TASKS:
**1.** Return everything in the Hoadley case text from "The plaintiff seeks" down to "for this loss.".
**2.** In the Hoadley case text, what destroyed the steam-engine at Chicago?
**3.** Continue the Hoadley court opinion from the point where it stops.

115 Mass. 304 (Mass. 1874), Hoadley v. Northern Transp. Co.

Citation:115 Mass. 304
Opinion Judge:Colt
Party Name:John C. Hoadley v. Northern Transportation Company
Attorney:D. S. Richardson, for the defendant. E. Merwin, for the plaintiff.
Judge Panel:Colt, J. Wells & Endicott, JJ., absent.
Case Date:June 22, 1874
Court:Supreme Judicial Court of Massachusetts

Page 304

115 Mass. 304 (Mass. 1874)

John C. Hoadley

v.

Northern Transportation Company

Supreme Court of Massachusetts

June 22, 1874

Suffolk. Tort for the conversion of a steam-engine delivered to the defendant for carriage under a bill of lading, containing an exception of losses by fire, and destroyed by fire at the place of the delivery to the carrier, while in his custody.

At the trial before Devens, J., the jury found for the plaintiff, and in answer to questions put to them by the presiding judge stated that they found for the plaintiff upon the ground that he did not assent to the exception against losses by fire in the bill of lading, and also upon the ground that the defendant negligently omitted to forward the engine. The defendant alleged exceptions to certain rulings of the presiding judge, which with the facts of the case appear in the opinion of the court.

Exceptions sustained.

D. S. Richardson, for the defendant.

E. Merwin, for the plaintiff.

Colt, J. Wells & Endicott, JJ., absent.

OPINION

Colt

Page 305

The plaintiff seeks to recover in tort against the defendant as a common carrier for the loss of a steam-engine which it had undertaken to transport from Chicago, Illinois, and deliver to him at Lawrence in this state. The engine was destroyed at Chicago in the great fire of 1871, and one question at the trial was, whether by the terms of the contract of transportation the defendant was liable for this loss.

The plaintiff put in the bill of lading received by his agent at Chicago of the defendant at the time the property was delivered for transportation. It is in the usual form, and the terms and conditions are expressed in the body of the paper in a way not calculated to escape attention. In one clause it exempts the defendant from all liability for loss or damage by fire; in another from all liability "for loss or damage on any article or property whatever by fire while in transit or while in depots or warehouses or places of transshipment," and further provides that the delivery of the bill of lading shall be conclusive evidence of assent to its terms.

SUPPLIED INFORMATION:
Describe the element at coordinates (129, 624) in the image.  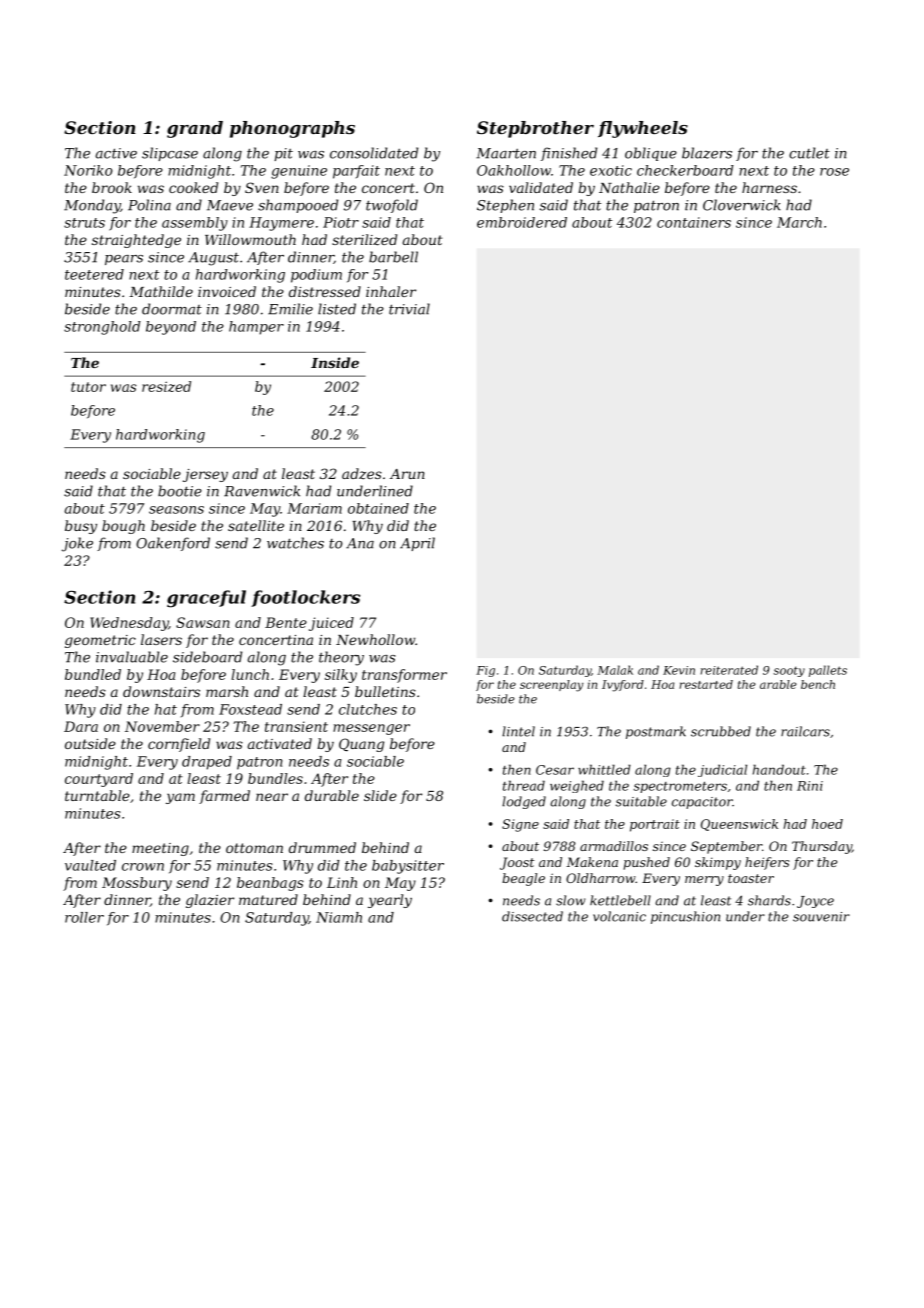
I see `Wednesday` at that location.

ANSWERS BY TASK:
**1.**
The plaintiff seeks to recover in tort against the defendant as a common carrier for the loss of a steam-engine which it had undertaken to transport from Chicago, Illinois, and deliver to him at Lawrence in this state. The engine was destroyed at Chicago in the great fire of 1871, and one question at the trial was, whether by the terms of the contract of transportation the defendant was liable for this loss.

**2.** The great fire of 1871.

**3.**
It was assumed by both parties as now settled that a common carrier may by special contract avoid or limit his liability at common law as an insurer of property intrusted to him against loss or damage by fire occurring without his own fault. Such is the declared law of this Commonwealth, and the Illinois cases produced at the trial assume that the same rule prevails there. An express contract, once established, is in both states effectual

Page 306

to limit the carrier's liability. But the plaintiff contended that by the law of Illinois, as declared in the courts of that state, the mere receipt, without objection, of a bill of lading which limits the carrier's common law liability for loss by fire, would not raise a presumption that its terms were assented to, but such assent, if relied on, must be shown by other and additional evidence. The jury have found this to be the law of that state, under instructions not objected to, and we are not required to say whether there was sufficient evidence to warrant the finding. Adams Express Company v. Haynes, 42 Ill. 89. American Express Company v. Schier, 55 Ill. 140, 150. Illinois Central Railroad v. Frankenberg, 54 Ill. 88, 98. The court ruled that this law of Illinois must govern the case, and that under it the jury could not find that the mere receipt of the bill of lading would be evidence of assent to its terms.

The law of this Commonwealth differs from the law of Illinois as thus found. In ...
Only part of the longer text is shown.